Conceived at the onset of World War II in 1941 as a rallying cry to urge the United States to partake in the global conflict, Kent’s canvas Wake Up, America! stands out as one of the artist’s boldest images. This visual plea against government neutrality still resonates in our contemporary sociopolitical climate.
An Early Activist
Kent involved himself in politics early on in life, joining the Socialist Party of America in 1904, and casting his vote for its perennial presidential candidate, Eugene V. Debs, in the same year. The roots of the artist’s democratic-socialist expression initially surfaced on the front pages of The New York Evening Call, where, in 1909, his drawings portrayed the challenges and espoused the rights of the laborer.

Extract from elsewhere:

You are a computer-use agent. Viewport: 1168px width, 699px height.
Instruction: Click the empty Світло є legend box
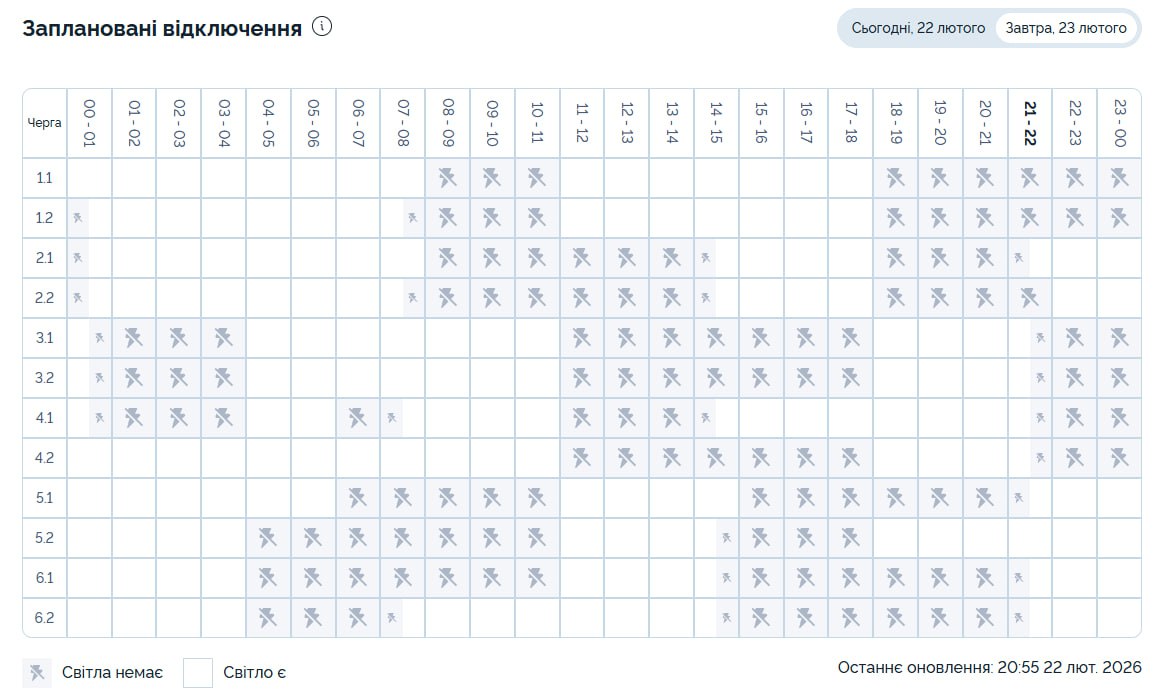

His work The Patriots Progress or The Long Road (1917) exposed his antiwar spirit, and his paintings—and wood engraving—of the severed heads of Nicola Sacco and Bartolomeo Vanzetti (1927) brought to light what many believed were the injustices within the American judicial system. From the 1930s onwards, Kent’s commentary on these issues took center stage—over and above, some might argue, his accomplishments as a fine artist and writer.
The Spirit of War
Wake Up, America! (also known as Wake Up!) belongs to a series of drawings, paintings, prints and posters that provide useful commentary on Kent’s contemporary topicality. It is one of a handful of large sociopolitical canvases that includes Heavy, Heavy Hangs Over Thy Head (Baltimore Museum of Art) and Bombs Away (Columbus Museum of Art)—as well as a statement on the artist’s return to the fight against fascism, after the world failed to address its rising viperous head during the Spanish Civil War (a position that required the artist to temporarily relinquish his antiwar stance in an effort to defeat the evils of fascism).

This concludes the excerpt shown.